In the items below, change every "agent" to "assistant" and keep all other text unchanged. Leave the pictures out of your copy.

--- begin DATA EXTRACT ---

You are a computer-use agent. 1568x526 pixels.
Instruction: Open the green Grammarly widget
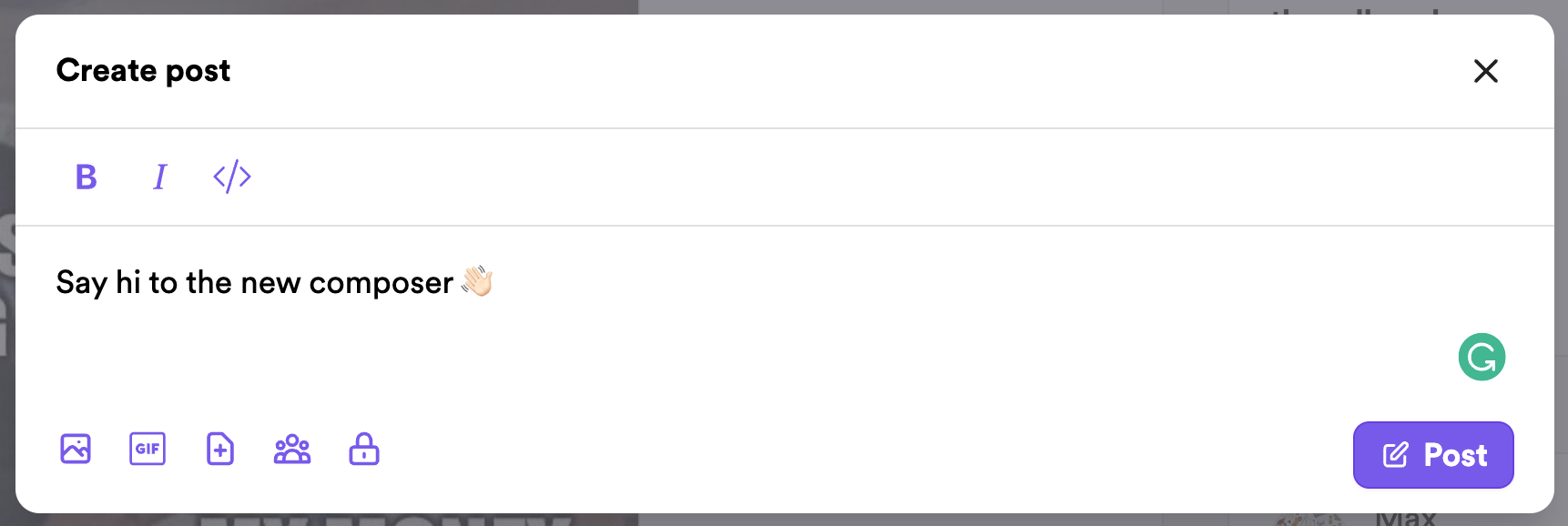(x=1481, y=357)
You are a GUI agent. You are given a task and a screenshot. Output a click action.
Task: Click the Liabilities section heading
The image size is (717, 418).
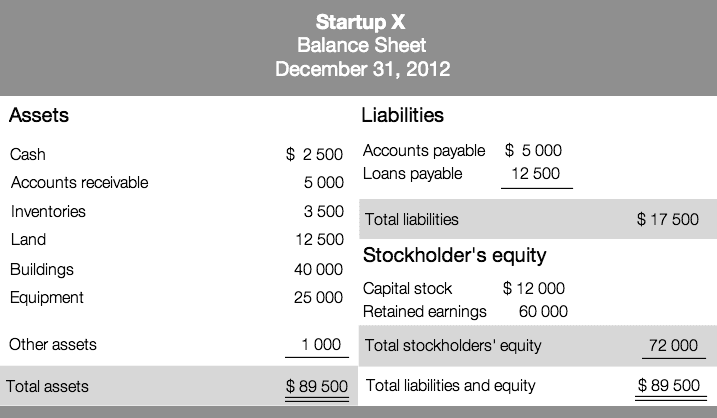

--- end DATA EXTRACT ---

ANSWER TO THE TASK:
You are a computer-use assistant. 1568x526 pixels.
Instruction: Open the green Grammarly widget
(x=1481, y=357)
You are a GUI assistant. You are given a task and a screenshot. Output a click action.
Task: Click the Liabilities section heading
The image size is (717, 418).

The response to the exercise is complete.